Fusion Science and Technology / Volume 48 / Number 2 / October 2005 / Pages 1096-1116
Technical Paper / DIII-D Tokamak - Plasma Heat and Particle Exhaust / dx.doi.org/10.13182/FST05-A1063
Unique diagnostic and access features of the DIII-D tokamak, including a sample exposure system, have been used to carry out controlled and well-diagnosed plasma-surface interactions (PSI) experiments. An important contribution of the experiments has been the ability to link a given plasma exposure condition to a measured response of the plasma-facing surface and to thus understand the interaction. This has allowed for benchmarking certain aspects of erosion models, particularly near-surface particle transport. DIII-D has empirically quantified some of the PSI effects that will limit the operation availability and lifetime of future fusion devices, namely, net erosion limiting divertor plate lifetime and hydrogenic fuel retention in deposit layers.

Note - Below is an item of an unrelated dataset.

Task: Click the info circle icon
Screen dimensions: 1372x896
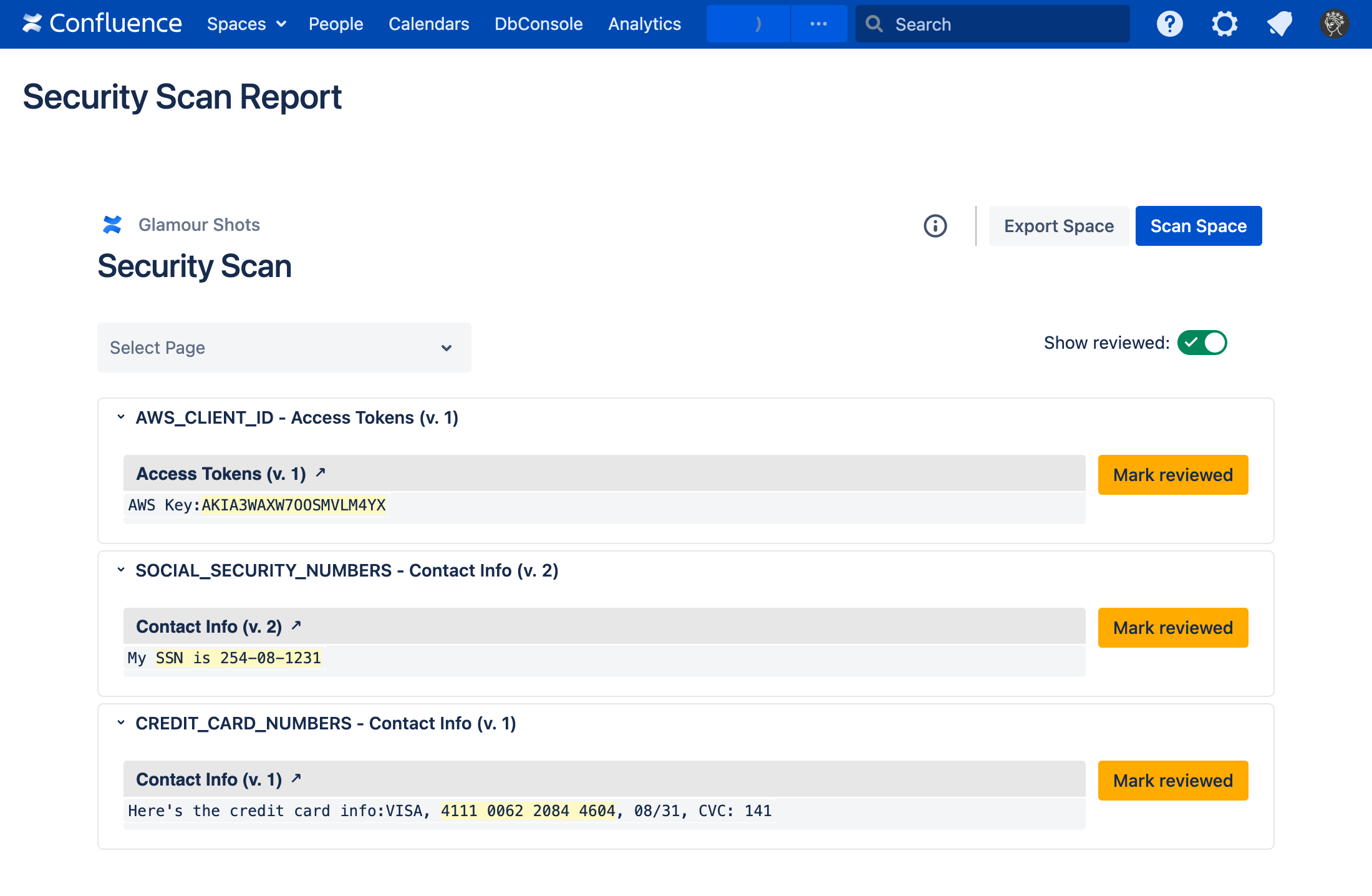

Cold divertor plasmas obtained with detachment can suppress net carbon divertor erosion, but many low-temperature divertor PSI phenomena remain poorly understood: nondivertor erosion sources, long-range particle transport, global erosion/deposition patterns, the enhancement of carbon erosion with neon impurity seeding, the sputtered carbon velocity distribution, and the apparent suppression of carbon chemical erosion in detachment. Long-term particle and energy fluences have reduced the chemical erosion yield of lower-divertor tiles. Plasma-caused modification of a material's erosion properties, including material mixing, will occur quickly and be important in long-pulse fusion devices, making prediction of PSI difficult in future devices.